■ WORK TASK
Range to copy from the entries below: the line containing "The width and" through the line containing "This screenshot has height=803, width=1512.", inclusive. Retype only those lines, exactly, without any images.

■ SUPPLIED ENTRIES
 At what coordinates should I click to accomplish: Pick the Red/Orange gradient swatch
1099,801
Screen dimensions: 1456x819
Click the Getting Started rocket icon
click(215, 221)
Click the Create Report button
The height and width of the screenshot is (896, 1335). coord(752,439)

...

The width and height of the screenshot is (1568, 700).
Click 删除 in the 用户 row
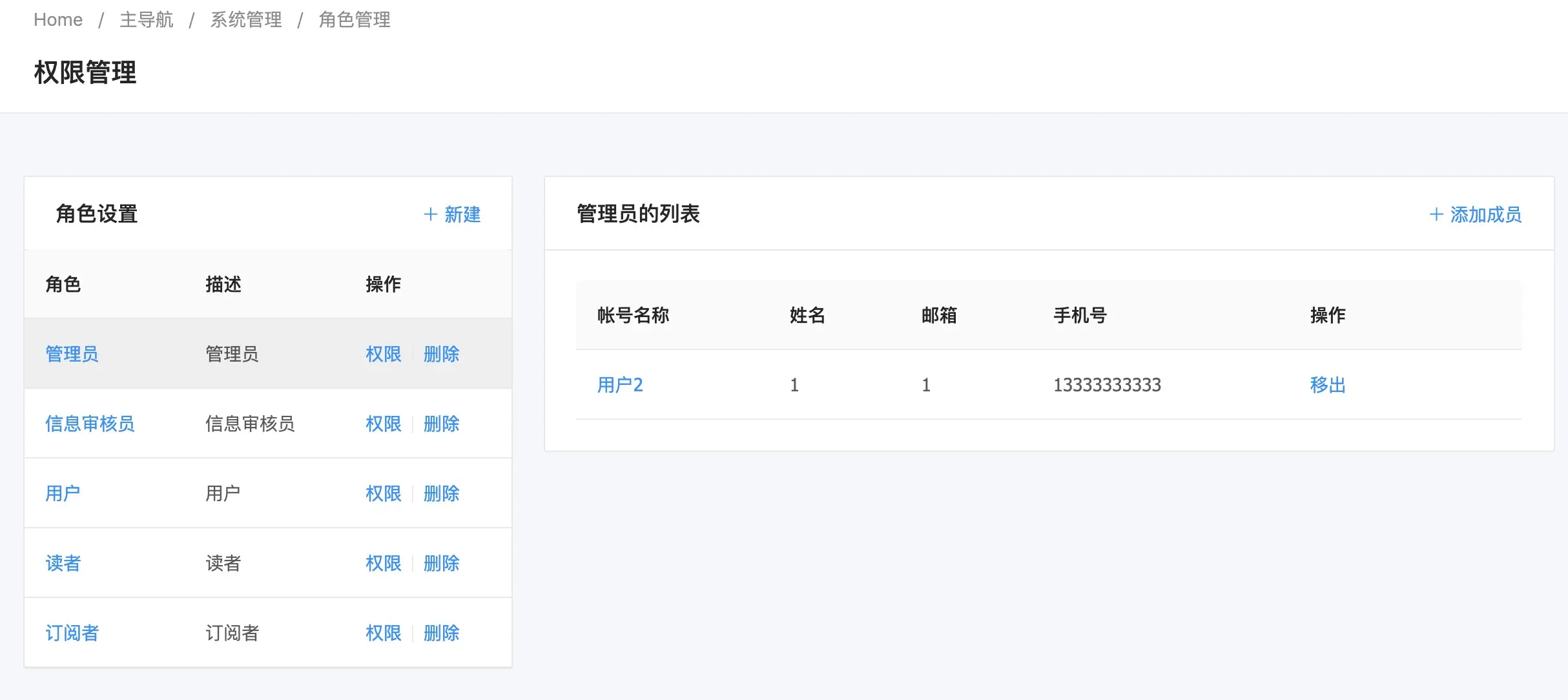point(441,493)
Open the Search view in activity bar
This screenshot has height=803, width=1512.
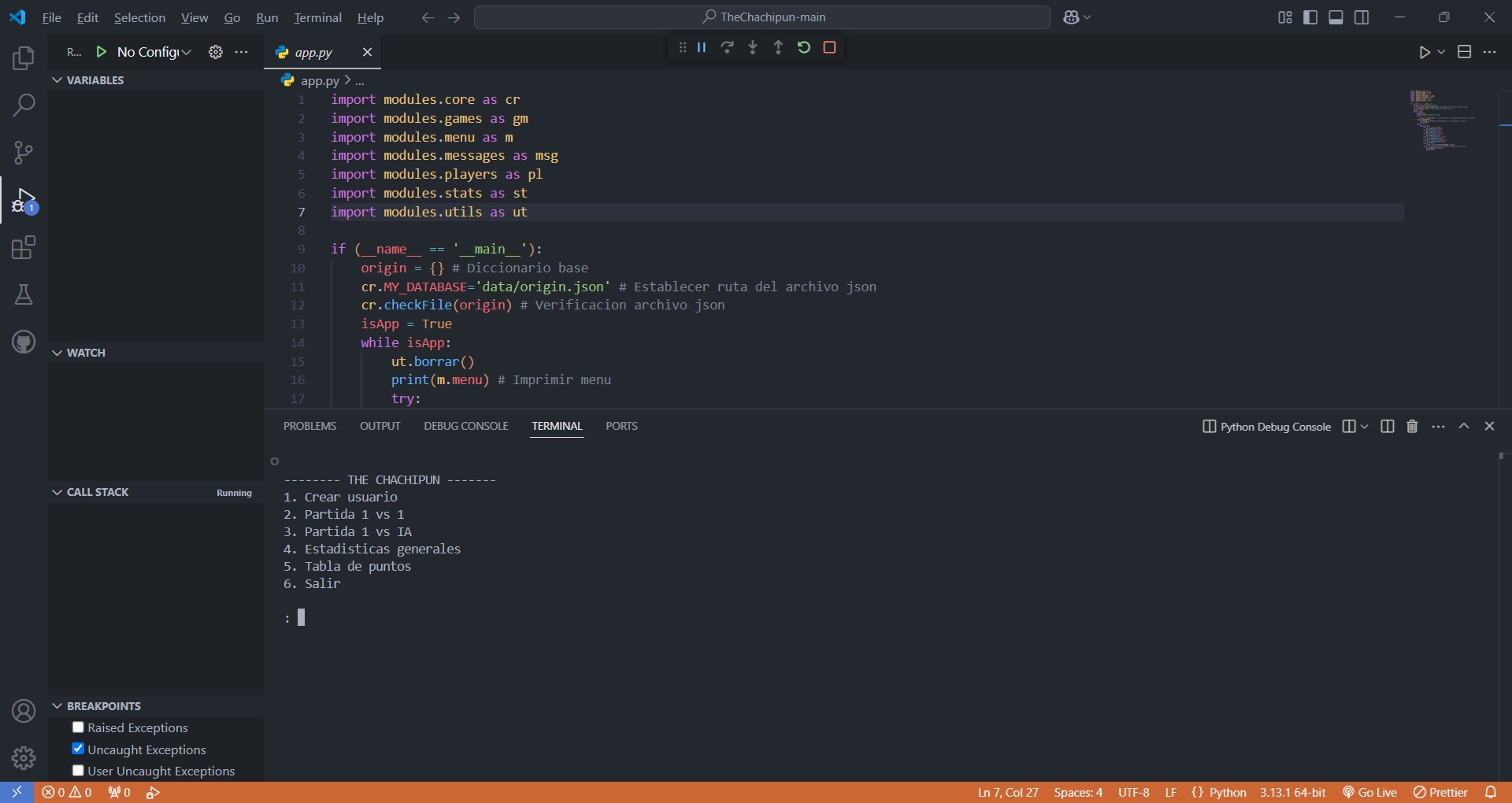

■ YOUR RESPONSE
The width and height of the screenshot is (1568, 700).
Click 删除 in the 用户 row
point(441,493)
Open the Search view in activity bar
This screenshot has height=803, width=1512.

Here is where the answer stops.